Step 1: Get the Data
The first step in the process is usually all about data mining and filtering. Many data sources are often quite large and unstructured. So this step is all about extracting structured data from sources. On the topic of sources, be sure to select relevant and trusted sources. If we were trying to predict election results we would probably avoid using The Onion— although given political outcomes this year we may be wrong.
Step 2: Analyse the Data
Here we need to start focusing on the contents of the data. This alone can prove to be quite a challenge. For example, if you are trying to make predictions about your own health, what information should you take into account? Do you smoke? What is your favourite colour? Where do you work? Often determining what is relevant and what is not is its own challenge. Proper pre-processing and filtering techniques are a must when cleaning up your data.

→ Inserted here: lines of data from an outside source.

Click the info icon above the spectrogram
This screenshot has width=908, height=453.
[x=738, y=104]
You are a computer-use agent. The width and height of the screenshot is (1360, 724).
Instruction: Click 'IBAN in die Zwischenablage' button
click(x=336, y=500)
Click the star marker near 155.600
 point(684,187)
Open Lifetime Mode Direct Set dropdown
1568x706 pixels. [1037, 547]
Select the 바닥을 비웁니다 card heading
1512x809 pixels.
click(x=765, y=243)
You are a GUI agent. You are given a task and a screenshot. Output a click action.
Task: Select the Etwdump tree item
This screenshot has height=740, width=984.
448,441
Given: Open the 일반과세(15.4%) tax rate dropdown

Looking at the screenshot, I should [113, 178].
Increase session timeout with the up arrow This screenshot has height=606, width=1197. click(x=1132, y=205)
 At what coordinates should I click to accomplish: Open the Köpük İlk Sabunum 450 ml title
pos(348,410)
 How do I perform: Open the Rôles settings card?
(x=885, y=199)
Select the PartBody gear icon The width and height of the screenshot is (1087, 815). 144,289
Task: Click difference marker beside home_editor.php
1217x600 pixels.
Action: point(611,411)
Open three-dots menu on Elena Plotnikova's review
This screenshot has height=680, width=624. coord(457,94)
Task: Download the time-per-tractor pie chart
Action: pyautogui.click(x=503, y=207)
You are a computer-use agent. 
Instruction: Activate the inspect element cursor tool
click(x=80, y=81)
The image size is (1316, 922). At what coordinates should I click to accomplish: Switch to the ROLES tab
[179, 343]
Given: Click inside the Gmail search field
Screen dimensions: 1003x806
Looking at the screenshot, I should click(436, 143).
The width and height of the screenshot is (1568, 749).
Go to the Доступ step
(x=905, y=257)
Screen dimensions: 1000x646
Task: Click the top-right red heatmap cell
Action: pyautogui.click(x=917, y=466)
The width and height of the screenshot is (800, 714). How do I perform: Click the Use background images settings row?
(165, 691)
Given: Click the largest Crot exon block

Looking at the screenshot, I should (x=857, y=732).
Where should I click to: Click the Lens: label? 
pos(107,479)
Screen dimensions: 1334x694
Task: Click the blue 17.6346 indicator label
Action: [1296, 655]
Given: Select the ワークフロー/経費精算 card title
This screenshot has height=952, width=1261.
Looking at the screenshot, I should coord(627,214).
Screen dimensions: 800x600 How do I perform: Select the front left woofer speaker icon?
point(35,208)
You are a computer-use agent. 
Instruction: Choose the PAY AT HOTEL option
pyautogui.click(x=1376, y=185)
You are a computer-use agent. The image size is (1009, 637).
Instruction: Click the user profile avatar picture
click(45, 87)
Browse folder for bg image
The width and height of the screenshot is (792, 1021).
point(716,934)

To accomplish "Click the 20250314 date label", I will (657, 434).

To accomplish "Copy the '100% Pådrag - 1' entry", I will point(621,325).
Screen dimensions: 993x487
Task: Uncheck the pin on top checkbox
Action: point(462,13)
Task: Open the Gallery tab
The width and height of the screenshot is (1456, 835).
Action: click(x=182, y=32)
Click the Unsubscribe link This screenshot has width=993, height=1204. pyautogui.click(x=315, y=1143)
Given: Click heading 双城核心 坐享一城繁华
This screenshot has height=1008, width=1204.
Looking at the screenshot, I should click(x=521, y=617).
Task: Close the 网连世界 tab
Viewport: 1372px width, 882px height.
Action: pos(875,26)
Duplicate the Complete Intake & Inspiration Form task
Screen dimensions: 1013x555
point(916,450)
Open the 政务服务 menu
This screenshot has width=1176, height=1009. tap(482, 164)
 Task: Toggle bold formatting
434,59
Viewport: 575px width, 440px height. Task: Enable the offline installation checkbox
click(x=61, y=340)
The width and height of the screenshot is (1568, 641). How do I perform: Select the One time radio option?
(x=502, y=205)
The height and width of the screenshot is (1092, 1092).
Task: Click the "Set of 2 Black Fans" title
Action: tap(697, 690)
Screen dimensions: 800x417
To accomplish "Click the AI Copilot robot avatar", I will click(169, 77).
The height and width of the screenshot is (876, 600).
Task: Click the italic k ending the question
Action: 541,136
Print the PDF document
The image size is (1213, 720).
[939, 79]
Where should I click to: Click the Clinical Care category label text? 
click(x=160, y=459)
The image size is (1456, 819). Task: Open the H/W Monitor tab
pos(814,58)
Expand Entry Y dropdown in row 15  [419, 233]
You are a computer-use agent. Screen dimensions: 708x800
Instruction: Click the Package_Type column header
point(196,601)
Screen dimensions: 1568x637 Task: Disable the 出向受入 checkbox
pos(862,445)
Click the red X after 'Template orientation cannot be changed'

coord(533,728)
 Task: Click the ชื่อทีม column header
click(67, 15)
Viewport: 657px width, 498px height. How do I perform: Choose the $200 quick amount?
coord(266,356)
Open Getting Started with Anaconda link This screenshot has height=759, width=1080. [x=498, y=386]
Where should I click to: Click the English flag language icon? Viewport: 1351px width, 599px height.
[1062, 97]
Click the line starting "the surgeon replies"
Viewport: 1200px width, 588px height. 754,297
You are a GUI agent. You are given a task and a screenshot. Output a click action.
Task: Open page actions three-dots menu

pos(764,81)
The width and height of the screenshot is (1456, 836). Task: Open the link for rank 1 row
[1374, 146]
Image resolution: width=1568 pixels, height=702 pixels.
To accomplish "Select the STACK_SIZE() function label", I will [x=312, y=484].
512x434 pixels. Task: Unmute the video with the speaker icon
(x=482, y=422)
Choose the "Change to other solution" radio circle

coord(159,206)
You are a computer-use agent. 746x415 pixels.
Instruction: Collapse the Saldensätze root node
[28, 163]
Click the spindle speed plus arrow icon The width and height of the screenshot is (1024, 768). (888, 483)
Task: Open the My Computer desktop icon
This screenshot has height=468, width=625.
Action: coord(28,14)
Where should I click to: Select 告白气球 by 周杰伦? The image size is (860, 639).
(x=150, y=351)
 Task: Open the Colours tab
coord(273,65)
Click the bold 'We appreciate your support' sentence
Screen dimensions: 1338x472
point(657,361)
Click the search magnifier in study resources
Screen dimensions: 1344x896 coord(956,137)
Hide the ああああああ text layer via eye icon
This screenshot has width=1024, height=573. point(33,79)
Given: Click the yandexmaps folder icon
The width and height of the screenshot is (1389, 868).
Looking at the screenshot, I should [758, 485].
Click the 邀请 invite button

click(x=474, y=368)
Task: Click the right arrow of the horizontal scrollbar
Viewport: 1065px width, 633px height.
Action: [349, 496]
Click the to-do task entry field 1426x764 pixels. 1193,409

You should also ensure your data is of good quality. A reliable source alone does not ensure quality. What if you scraped your data from wikipedia on the day someone thought it would be fun to vandalise the articles you were mining? Running your data through existing analysis pipelines could be quite informative and a simple method of spotting questionable data. More formally you can use confirmatory factor analysis to ensure your extracted data will at least fit your model. It is also recommend that you apply other statistical techniques to ensure your data can account for variance, false positives, and other issues which often crop up from real world data.
Step 3: Model the Data
This step is fundamental as it allows you to structure your data in such a way that you can start recognising patterns that potentially allow you to extract future trends. Models also allow you to formally describe your data. This is helpful in understanding the results you get from your data analysis but is also a good starting point when it comes time to visualise your results.
Similarly to data extraction, your models should undergo the same scrutiny. You should ensure that your models are valid representations of the issue you are trying to predict. Consulting with domain experts is often a good idea.